Search code examples
apache-flinkflink-streaming

Flink windowAll aggregate than window process?


We are aggregating some data for 1 minute which we then flush onto a file. The data itself is like a map where key is an object and value is also an object.

Since we need to flush the data together hence we are not doing any keyBy and hence are using windowAll.

The problem that we are facing is that we get better throughput if we use window function with ProcessAllWindowFunction and then aggregate in the process call vs when we use aggregate with window function. We are also seeing timeouts in state checkpointing when we use aggregate.

I tried to go through the code base and the only hypothesis I could think of is probably it is easier to checkpoint ListState that process will use vs the AggregateState that aggregate will use.

Is the hypothesis correct? Are we doing something wrong?
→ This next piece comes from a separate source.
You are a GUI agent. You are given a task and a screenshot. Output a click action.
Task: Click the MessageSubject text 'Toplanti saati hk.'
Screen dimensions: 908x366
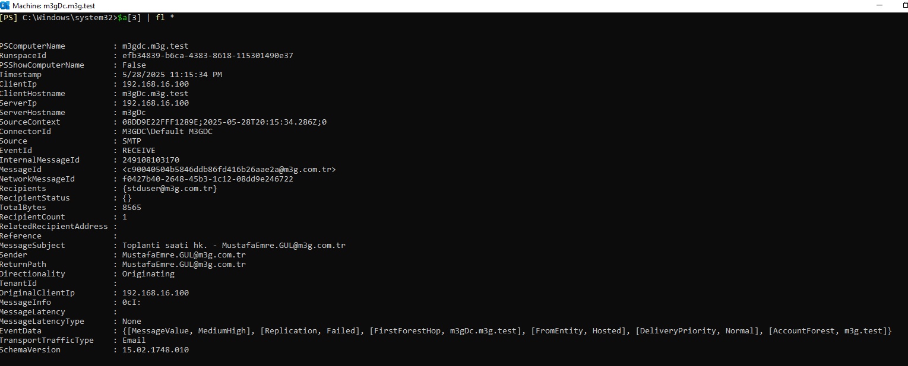(x=165, y=246)
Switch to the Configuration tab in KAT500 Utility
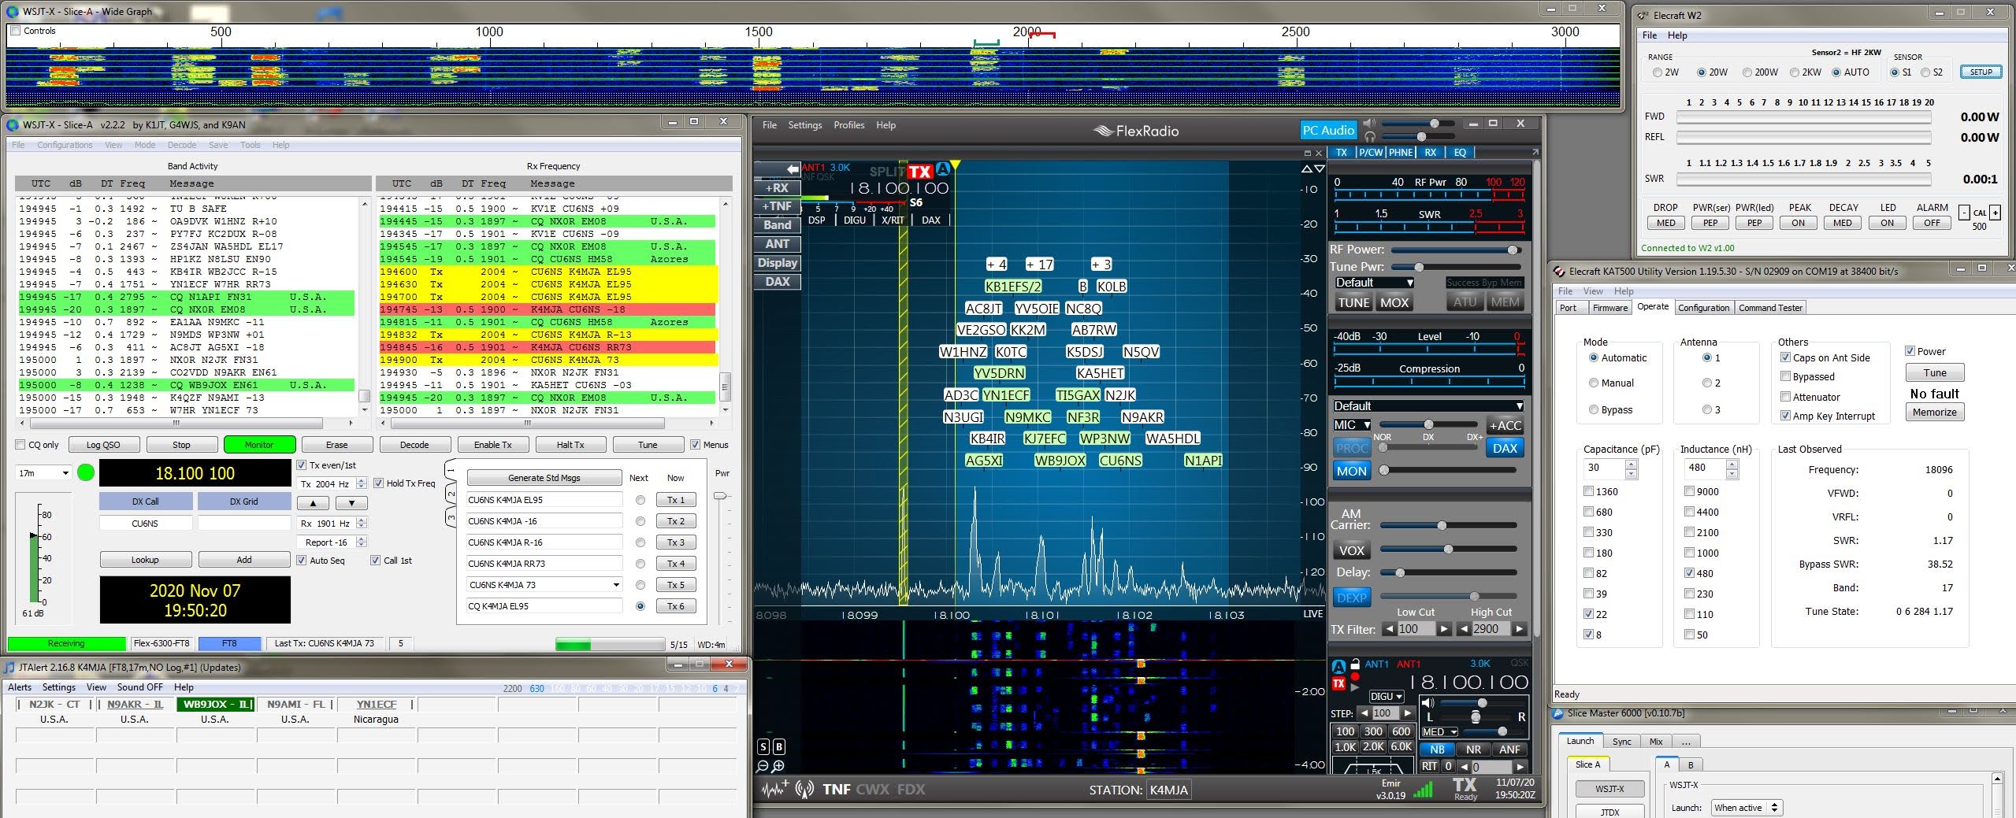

If not, is there a way to improve the performance on aggregate?


Solution

  • Based on what you've said, I'm going to jump to some conclusions.

    I assume you are using the RocksDB state backend, and are aggregating each incoming event into into some sort of collection. In that case, the RocksDB state backend is having to deserialize that collection, add the new event to it, and then re-serialize it -- for every event. This is very expensive.

    When you use a ProcessAllWindowFunction, each incoming event is appended to a ListState object, which has a very efficient implementation -- the serialized bytes for the new event are simply appended (the list doesn't have to be deserialized and re-serialized).

    Checkpoints are timing out because the throughput is so poor.

    Switching to the FsStateBackend would help. Or use a ProcessAllWindowFunction. Or implement your own windowing with a KeyedProcessFunction, and then use ListState or MapState for the aggregation.